Mortgages and the Self-Employed Borrower

Greta Jordan Williams | 3/17/2017, 1:30 p.m.
In my last article, I discussed the first step to home ownership which was understanding your credit.
Greta Jordan Williams

In my last article, I discussed the first step to home ownership which was understanding your credit. The next step to homeownership is understanding your full financial picture. Most borrowers will be W-2 employees, meaning they’re employed full-time, receiving monthly or bi-weekly payments from a company. The company will in-turn issue pay stubs that show all tax deductions, insurance deductions, 401K payments, etc. At the end of the year, the company will issue a W-2 to use for your federal tax filing.

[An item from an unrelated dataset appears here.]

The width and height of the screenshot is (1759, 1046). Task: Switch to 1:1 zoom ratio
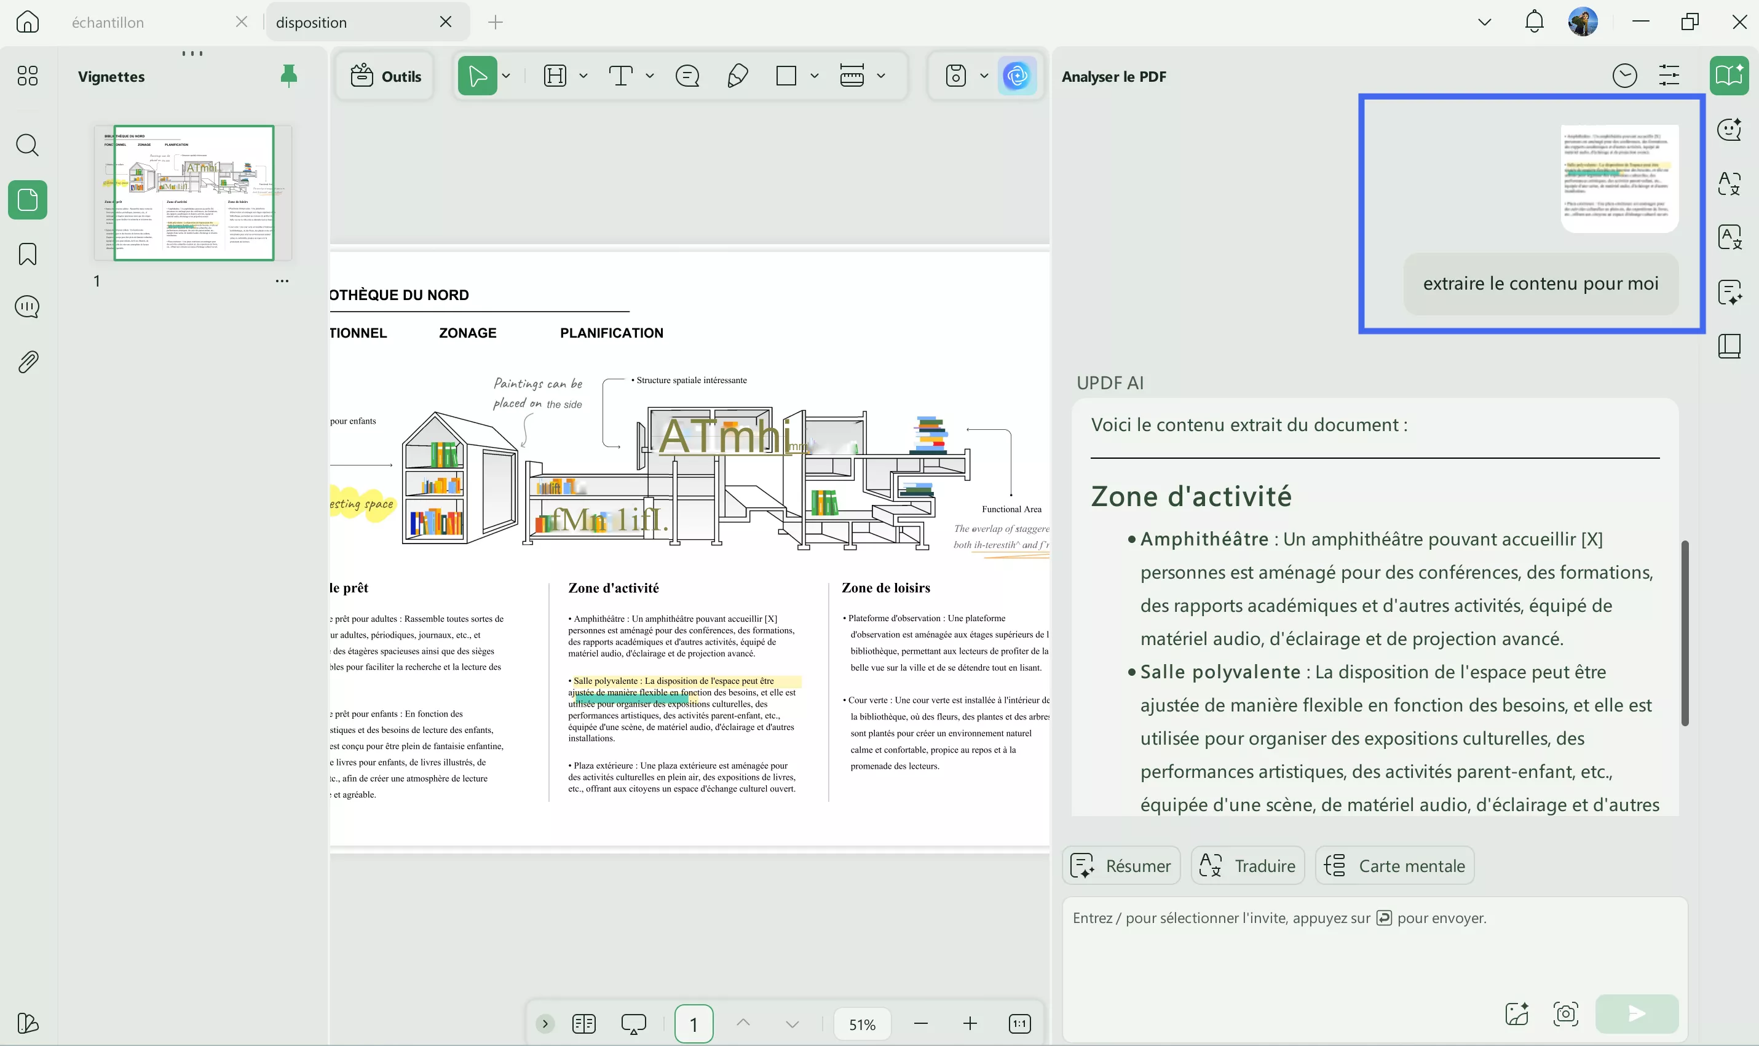point(1020,1023)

Borrowers with a W-2 will simply give all of this information to a lender for approval. This scenario is pretty simple, but what happens if you’re not W-2 employee? What do you do if you own your own business or receive 1099s? For these borrowers the steps can be a bit more challenging.

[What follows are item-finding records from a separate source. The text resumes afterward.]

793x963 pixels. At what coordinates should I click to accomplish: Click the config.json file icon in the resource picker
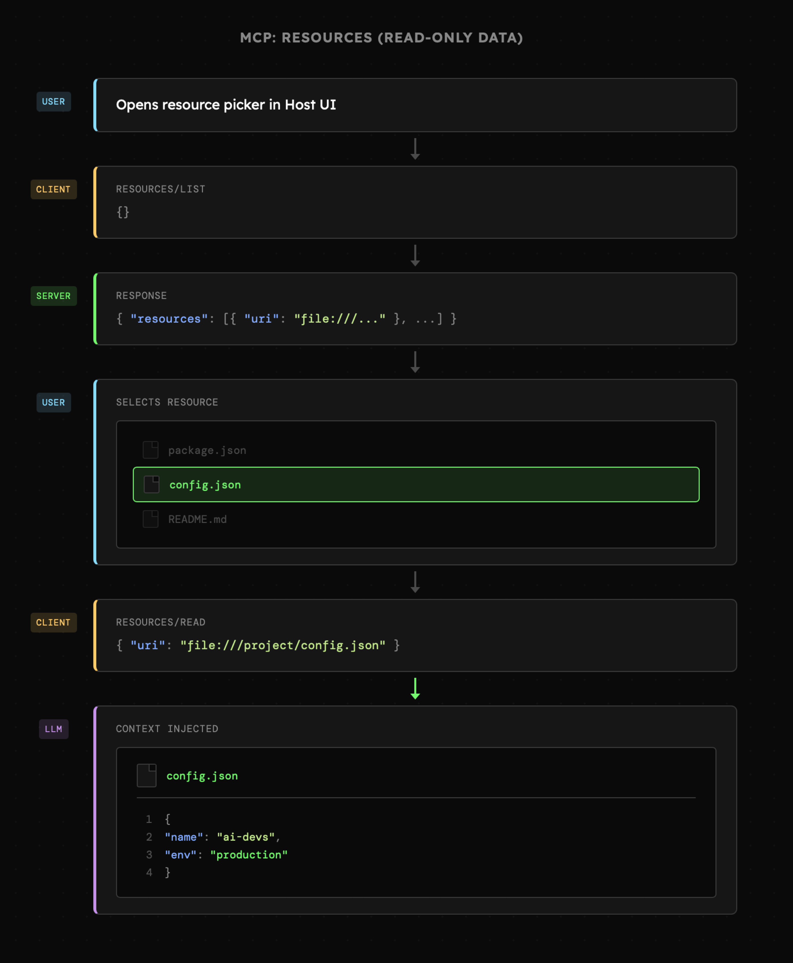point(152,484)
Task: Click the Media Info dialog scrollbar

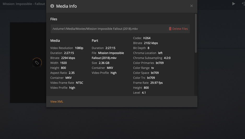Action: [196, 33]
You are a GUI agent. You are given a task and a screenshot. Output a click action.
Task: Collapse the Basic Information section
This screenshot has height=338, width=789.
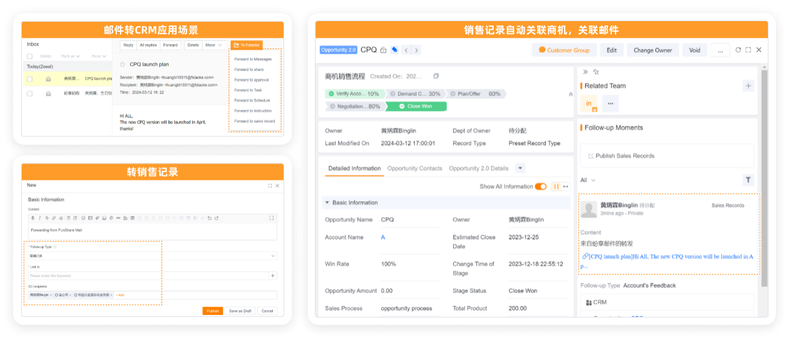[327, 203]
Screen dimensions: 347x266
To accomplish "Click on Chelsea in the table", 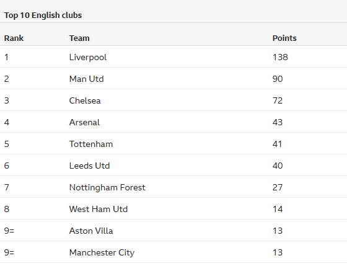I will pyautogui.click(x=85, y=100).
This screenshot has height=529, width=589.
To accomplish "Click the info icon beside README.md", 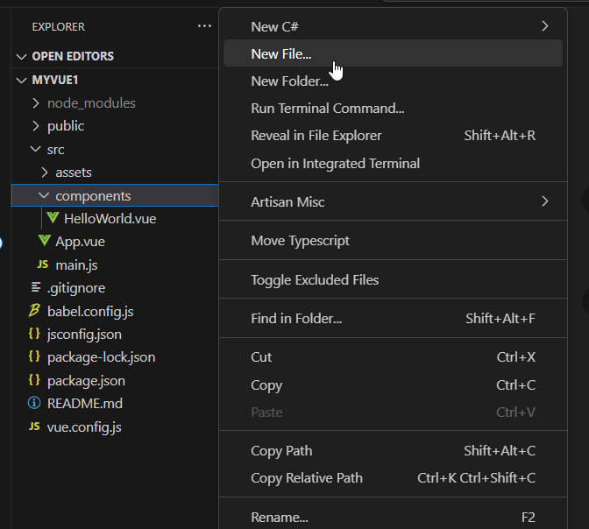I will (35, 404).
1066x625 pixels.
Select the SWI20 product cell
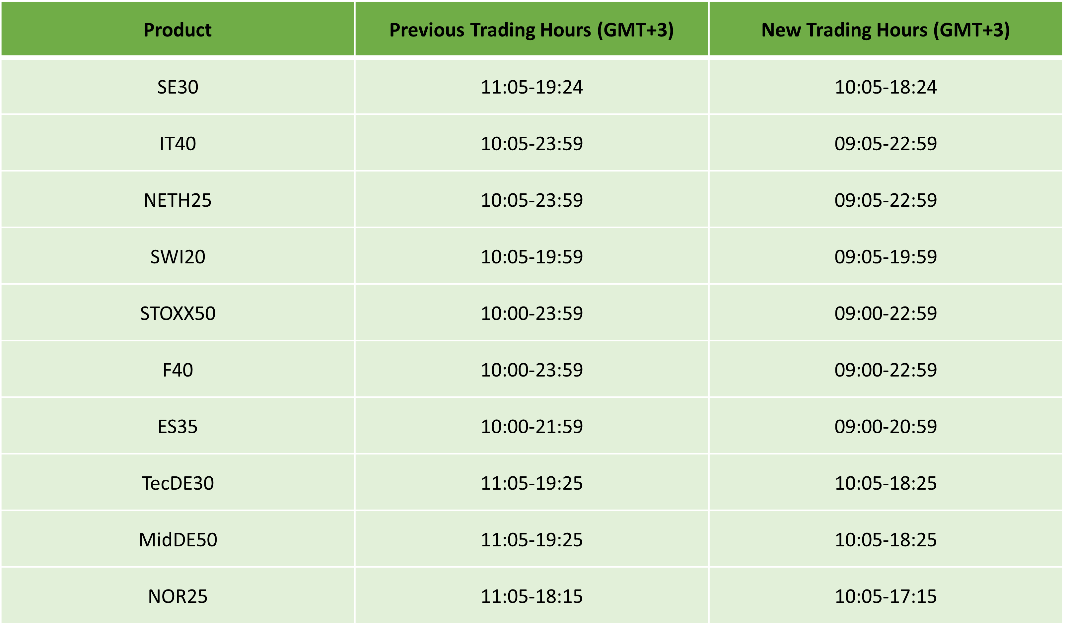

Wikipedia defines The American Dream as the set of ideals (democracy, rights, liberty, opportunity, and equality) in which freedom includes the opportunity for prosperity and success, and an upward social mobility for the family and children, achieved through hard work in a society with few barriers. There are many avenues that can lead to achieving “the dream” with the most popular being business ownership. Being your own boss has its advantages such as setting your own hours, dress code, policies and procedures, etc. Another advantage is being able to “write off” business expenses on your tax returns. Not owing “Uncle Sam” at the end of the year is definitely a blessing, but can quickly turn into a curse when applying for a mortgage.

When applying for a mortgage, the lender examines your complete financial picture. They’ll ask you to submit two of your most recent pay stubs, two month’s bank statements and tax returns for the past two years. Self-employed borrowers normally do not receive pay stubs, however, there are exceptions. If your company is a registered LLC and you’ve structured your business so that you are paid from the LLC, you will very likely have pay stubs but for the sake of this article, we’ll use a sole proprietorship as an example.

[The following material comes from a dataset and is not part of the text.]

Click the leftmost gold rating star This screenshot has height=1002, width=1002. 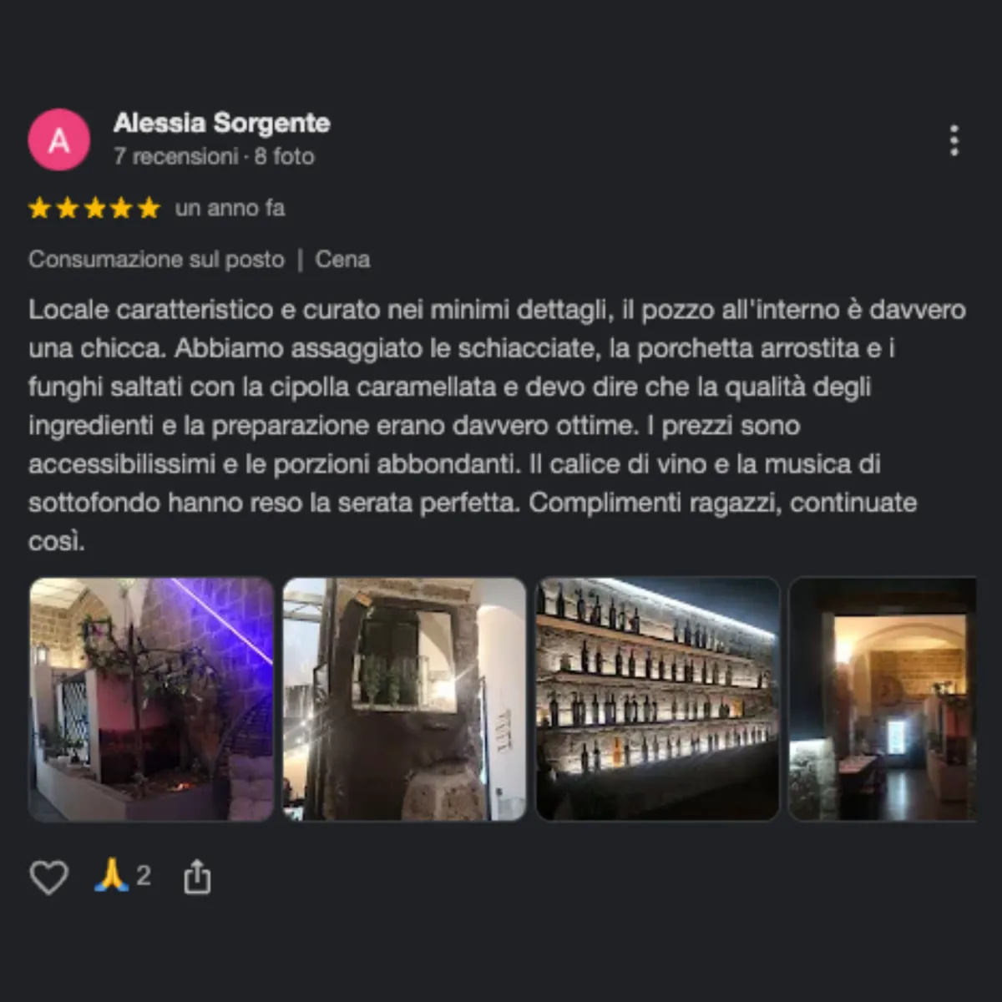point(40,208)
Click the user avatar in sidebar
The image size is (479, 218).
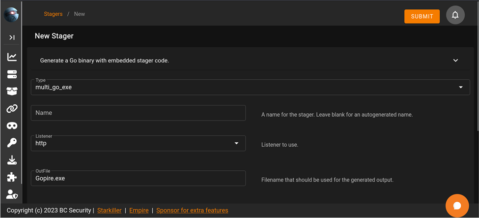pos(11,15)
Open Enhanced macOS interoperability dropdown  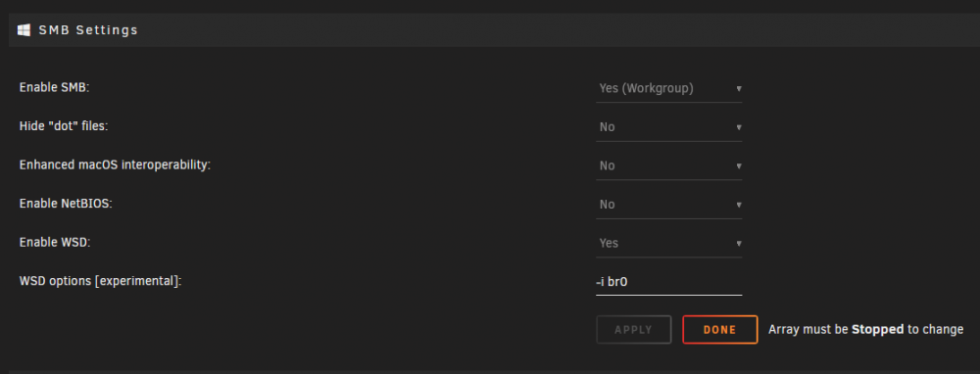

After taking all legal and available tax deductions, a self-employed borrower’s income can be much less than expected, therefore reducing the loan amount that the borrower will qualify for. It can also result in loan denial.

If you are self-employed and want to purchase a home, it is imperative that you take the time to plan. You should ensure that all tax returns have been filed on time. Your last two years tax returns should show an increase in income. The lender determines your monthly income by taking an average of the two years after write offs. Declining income will reduce your tax liability, but lenders will interpret that decline as an unstable or inconsistent business, therefore resulting in possible loan denial. You must also report all income to the IRS, including cash. If they don’t know about it, you can’t use it. Pay business debt with a business account or business credit card. Do not comingle personal funds and business funds. Once those waters have been muddied, there is no separation.